Task objective —
Your answer should be only the lines below from the one with "Image resolution: width=1018" to the one with "Select the Color", repeated exactly, ends included.

Extracted records —
※ ※ ※
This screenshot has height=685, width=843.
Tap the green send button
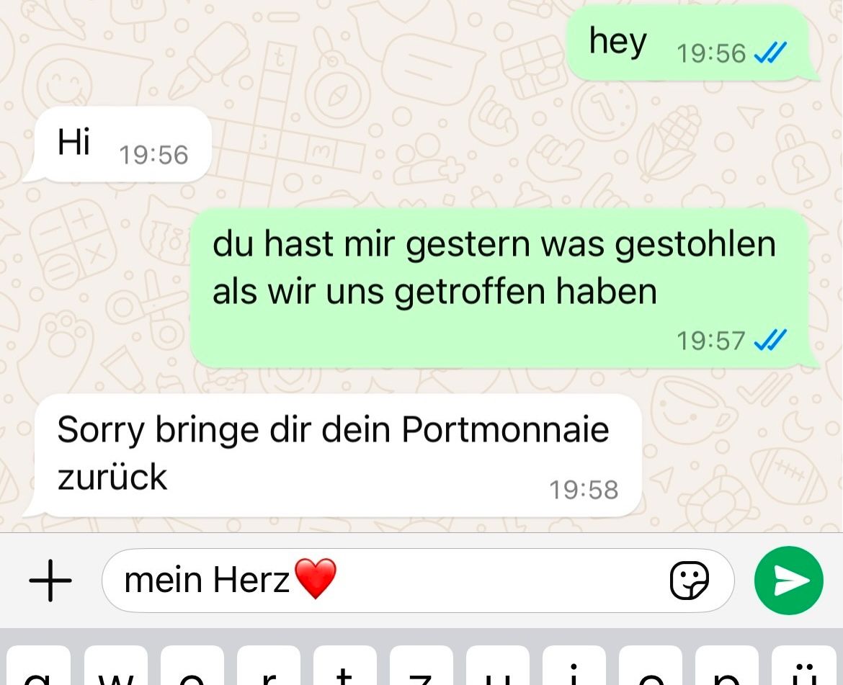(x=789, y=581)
※ ※ ※
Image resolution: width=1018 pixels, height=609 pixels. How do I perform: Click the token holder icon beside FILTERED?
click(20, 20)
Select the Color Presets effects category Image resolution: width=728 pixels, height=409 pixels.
※ ※ ※
Answer to the exercise —
Image resolution: width=1018 pixels, height=609 pixels. How do I perform: Click the token holder icon beside FILTERED?
click(20, 20)
Select the Color Presets effects category Image resolution: width=728 pixels, height=409 pixels.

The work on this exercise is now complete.